Optimizing performance for Amazon EMR operations in DynamoDB - Amazon EMR
Services or capabilities described in Amazon Web Services documentation might vary by Region. To see the differences applicable to the China Regions, see Getting Started with Amazon Web Services in China (PDF).

Optimizing performance for Amazon EMR operations in DynamoDB

Amazon EMR operations on a DynamoDB table count as read operations, and are subject to the table's provisioned throughput settings. Amazon EMR implements its own logic to try to balance the load on your DynamoDB table to minimize the possibility of exceeding your provisioned throughput. At the end of each Hive query, Amazon EMR returns information about the cluster used to process the query, including how many times your provisioned throughput was exceeded. You can use this information, as well as CloudWatch metrics about your DynamoDB throughput, to better manage the load on your DynamoDB table in subsequent requests.

The following factors influence Hive query performance when working with DynamoDB tables.

Provisioned read capacity units

When you run Hive queries against a DynamoDB table, you need to ensure that you have provisioned a sufficient amount of read capacity units.

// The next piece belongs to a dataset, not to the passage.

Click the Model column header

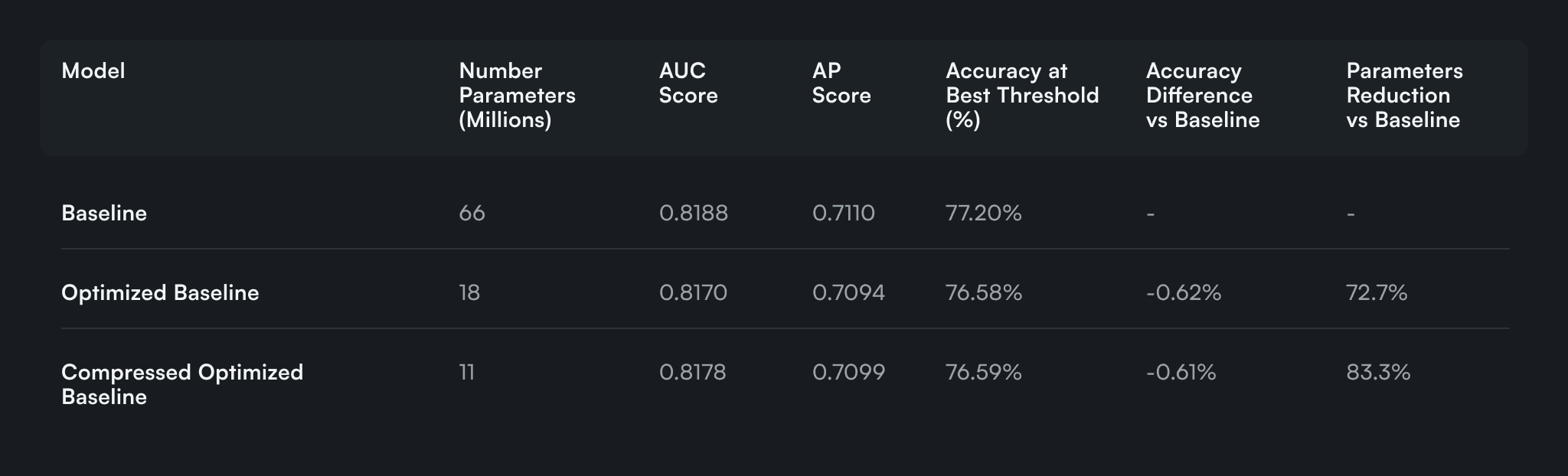click(x=93, y=71)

For example, suppose that you have provisioned 100 units of Read Capacity for your DynamoDB table. This will let you perform 100 reads, or 409,600 bytes, per second. If that table contains 20GB of data (21,474,836,480 bytes), and your Hive query performs a full table scan, you can estimate how long the query will take to run:

21,474,836,480 / 409,600 = 52,429 seconds = 14.56 hours

The only way to decrease the time required would be to adjust the read capacity units on the source DynamoDB table. Adding more nodes to the Amazon EMR cluster will not help.

In the Hive output, the completion percentage is updated when one or more mapper processes are finished. For a large DynamoDB table with a low provisioned Read Capacity setting, the completion percentage output might not be updated for a long time; in the case above, the job will appear to be 0% complete for several hours. For more detailed status on your job's progress, go to the Amazon EMR console; you will be able to view the individual mapper task status, and statistics for data reads.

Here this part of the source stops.